Experiences can be booked for individuals or groups, and a popular offering is a school night adventure where individuals join a group of people they don't know. "I do these tours where I get three or four randoms to book a ticket and they might book it with a friend or they might just come on their own," says Lee. "They spend five hours guided by me through the city and they meet a few other people on that night and have this great experience. My job is to facilitate the evening and guide people through the city based on what they want to try. There's no set agenda, we don't have reservations, we don't have bookings, The venue is emailed to them 24 hours before - I say meet on this corner or meet in this alleyway and off we go. The first drink we spend just 10 minutes talking about what kind of restaurants we're all into what we like to eat, what we don't like to eat, what we'd like to try and haven't tried before, restaurants we've been to that we really like and why we like them - so I get an idea of what the group's into.

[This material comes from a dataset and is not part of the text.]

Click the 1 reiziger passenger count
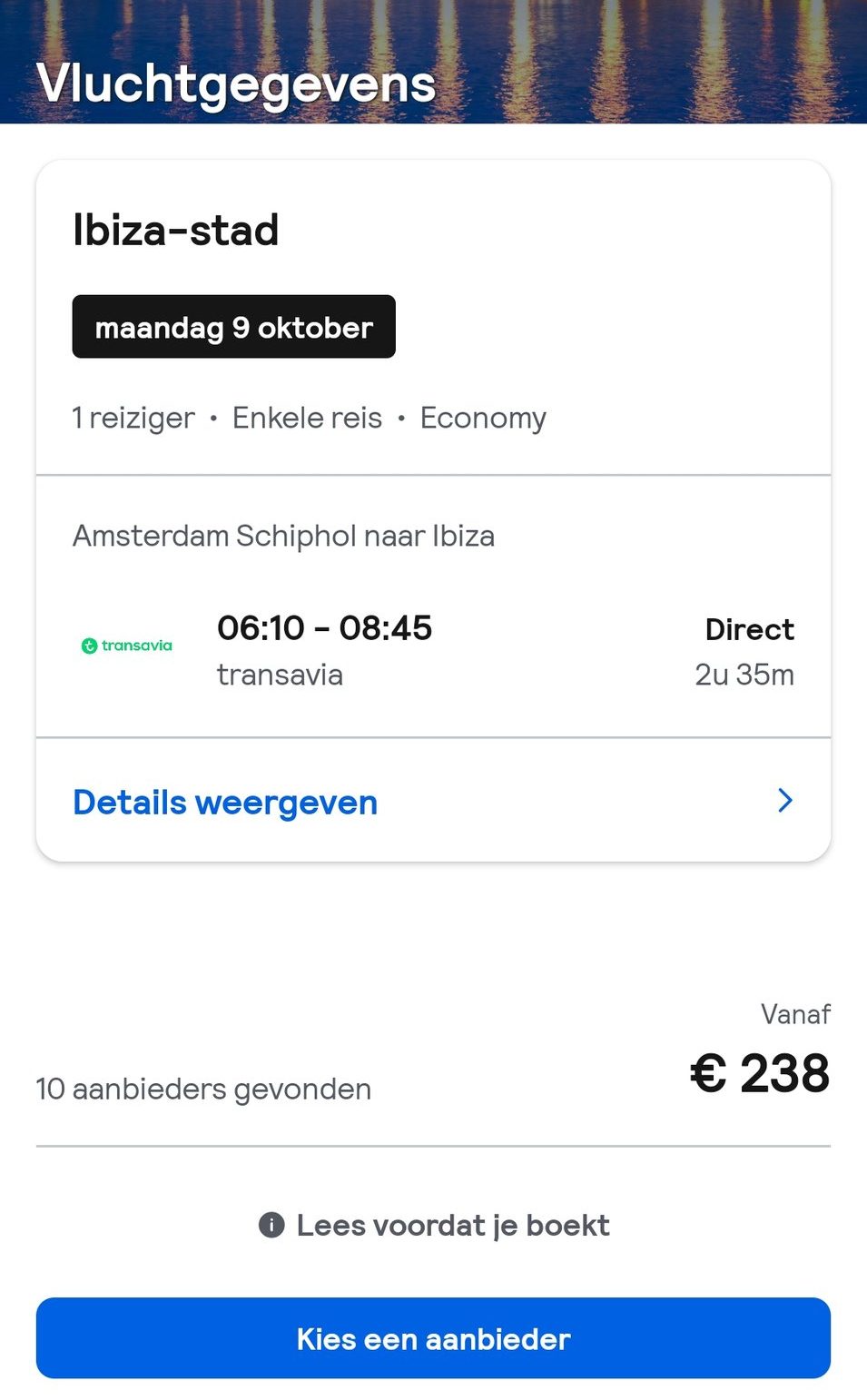 (x=133, y=418)
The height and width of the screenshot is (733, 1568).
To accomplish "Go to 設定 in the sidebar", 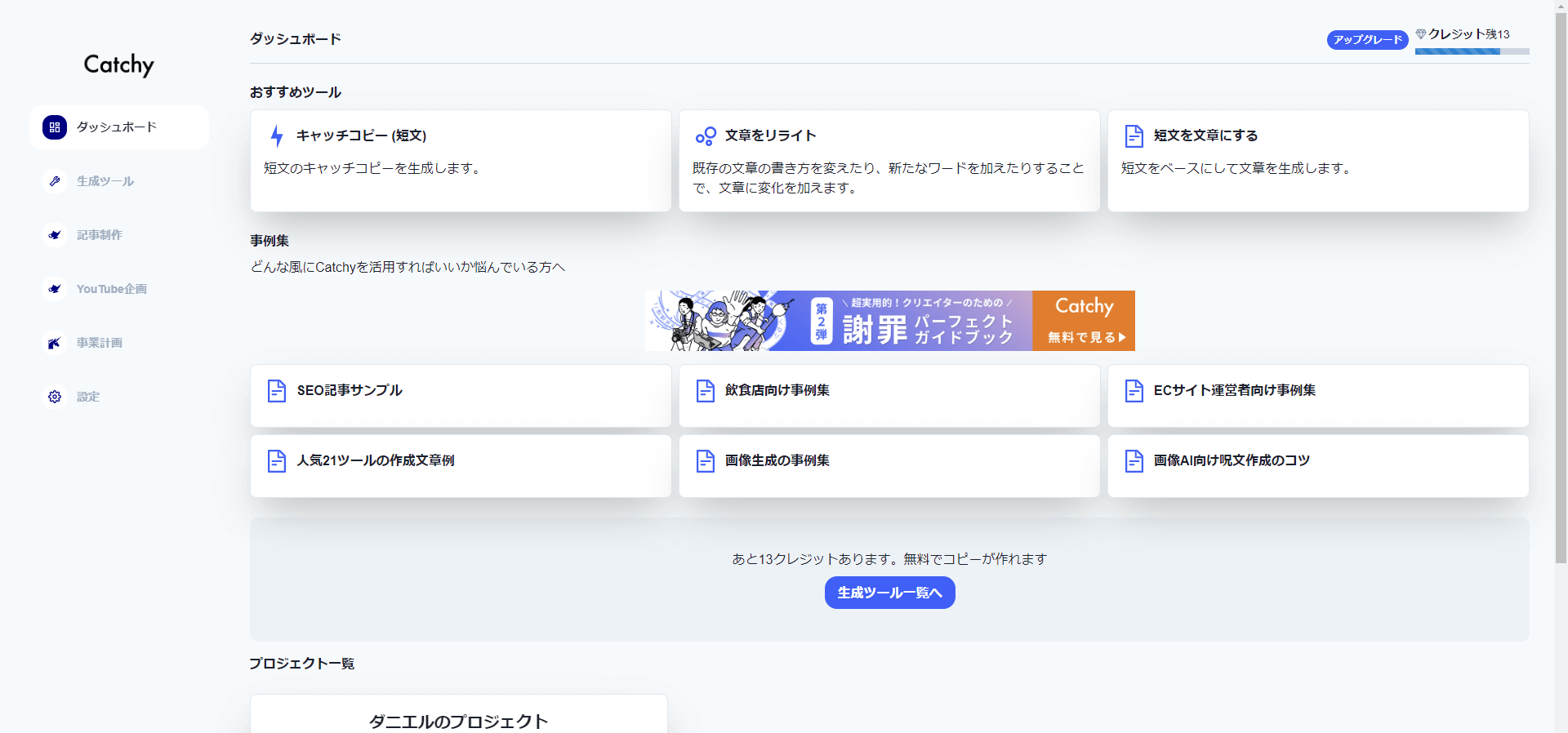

At the back of my mind I'm forming a bit of an itinerary, which can change at the drop of a hat. We might be walking towards one venue and someone makes a comment about oysters, and someone else says, 'oh I love oysters,' and someone else says, 'I really want to try some.' I go right, that's it, let's all get in this cab and we're going on the other side of the city and we're going to smash out a couple of dozen oysters, so it evolves that way."
Lee can also plan a one on one tour for people visiting Melbourne on business or who just wish for their tastes to be catered to exclusively. The first official Geisha experience was one-on-one. “He was here for five weeks and I took him out at least once a week whilst he was here. His wife came to town for one of those weeks and I took both of them out. He now has been able to come back and take people for business meetings and client meetings and say, ‘I'll meet you at Coda for a drink after work.’ When he's got weekends when he's not working he knows how to get to St Kilda and which cafes are available to him in St Kilda and Gertrude Street in Fitzroy - he's sort of become a local just through that experience. It's like a crash course in Melbourne eating and drinking.”
That’s my kind of education.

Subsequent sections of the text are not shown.